Síntoma de una sociedad corrompida es esto del “arreglo”. Si hay un lío entre compadres, pues hay que “arreglar”, si de una disputa de calibre se trata, igual, hay que arreglar. Todo lío se compone, todo desafuero se disuelve, todo escándalo se entierra.

Se arregla todo lo imaginable. No hay límite en la fértil imaginación que se inspira en la viveza. Sería bueno que el “arreglo” al que me refiero consista en transacción legítima hecha sobre la mesa, en alianza transparente, en negociación razonable y decente. Pero no. No es ese el “arreglo” en que vive anclada la sociedad ecuatoriana. Es el otro. Es el del remiendo chueco, el del pacto subrepticio, el del esquinazo mágico, donde vivos de profesión y hábiles con influencia dividen tajadas, entierran desafueros y tapan toda suerte de picardías.

El “arreglo” ha desplazado a los viejos conceptos del “prestigio” profesional e institucional. Ya no se necesita tener prestigio ni saber nada. Al contrario, el prestigio estorba. Hay que saber de la letra colorada. Hay que moverse en el mundo equívoco de pasillos, palanqueos y telefonazos. Es menester tocar las puertas que corresponda, hablar con el hombre clave, enconfitar lo escandaloso, inmoral y torpe. El asunto es obtener resultados. Lo demás, la ley, los principios, los escrúpulos, son disparates de despistados. Lo grotesco es que, con frecuencia, arreglo y arreglador salen librados de modo tal que hasta se convierten en “ejemplo” de las generaciones futuras. La historia está llena de monumentos al cinismo.

Esa “cultura del arreglo” empapa la sociedad, atraviesa lo público y lo privado, lo grande y lo pequeño. Es, digamos, el estado normal en que se mueve la gente. Es lo que explica por qué el Ecuador es uno de los países con mayores índices de corrupción del mundo, por qué las instituciones son grotescas carátulas y antifaces ridículos que no logran ocultar la verdad que todos saben y que muchos, cobardemente, esconden y disimulan. La “cultura del arreglo” hace de la república una mentira, del mercado un cuento, de la democracia una payasada que todo el mundo alaba por compromiso, en esa suerte de falsificaciones pactadas y de estafas intelectuales en las que la sociedad nada como pez en el agua.

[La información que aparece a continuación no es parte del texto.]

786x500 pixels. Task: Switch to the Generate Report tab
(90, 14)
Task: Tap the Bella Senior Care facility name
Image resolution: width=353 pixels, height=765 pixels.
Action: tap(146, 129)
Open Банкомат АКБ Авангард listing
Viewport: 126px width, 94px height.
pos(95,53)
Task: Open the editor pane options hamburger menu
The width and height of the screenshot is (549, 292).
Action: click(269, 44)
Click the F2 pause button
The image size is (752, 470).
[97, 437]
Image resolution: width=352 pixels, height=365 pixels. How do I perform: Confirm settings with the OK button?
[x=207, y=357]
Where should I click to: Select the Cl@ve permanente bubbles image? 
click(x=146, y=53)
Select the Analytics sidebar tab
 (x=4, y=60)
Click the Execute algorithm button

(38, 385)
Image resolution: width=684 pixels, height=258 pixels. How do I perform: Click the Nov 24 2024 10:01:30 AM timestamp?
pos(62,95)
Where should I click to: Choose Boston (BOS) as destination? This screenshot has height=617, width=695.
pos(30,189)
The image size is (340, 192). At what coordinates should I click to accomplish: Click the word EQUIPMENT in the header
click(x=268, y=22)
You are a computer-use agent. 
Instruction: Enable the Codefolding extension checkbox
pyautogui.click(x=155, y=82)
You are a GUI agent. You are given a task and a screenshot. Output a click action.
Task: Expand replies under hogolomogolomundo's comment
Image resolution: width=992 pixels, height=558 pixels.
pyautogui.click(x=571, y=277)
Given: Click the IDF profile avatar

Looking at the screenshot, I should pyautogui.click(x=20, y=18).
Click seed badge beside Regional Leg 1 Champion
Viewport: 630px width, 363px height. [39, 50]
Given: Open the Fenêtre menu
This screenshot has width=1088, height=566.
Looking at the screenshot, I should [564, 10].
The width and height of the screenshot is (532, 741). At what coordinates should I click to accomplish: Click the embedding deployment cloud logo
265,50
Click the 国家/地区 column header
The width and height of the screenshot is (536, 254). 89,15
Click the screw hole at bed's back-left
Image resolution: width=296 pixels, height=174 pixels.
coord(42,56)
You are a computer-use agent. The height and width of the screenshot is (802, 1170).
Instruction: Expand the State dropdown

El “arreglo” envenena la vida de la comunidad. Mientras no se enfrente semejante práctica y no se logre que la integridad sea un valor social efectivo, y no el aburrido capítulo de un sermón, todos los esfuerzos que se hagan en torno a la reforma de las leyes y a la restauración de las instituciones serán estériles y sonarán a la reiteración de una burla. Eso supone, claro está, educación, pero ante todo, decisión de acabar con la viveza y desterrar el fraude. Allí deberían tener la sociedad civil y las autoridades un punto esencial de conexión y la meta de hacer de la república un sitio decente para vivir.

Inaugurar acuerdos públicos, transparentes y de largo aliento es tarea que implica muchas renuncias.

¿Están dispuestos los dirigentes y sus grupos a asumir semejante compromiso?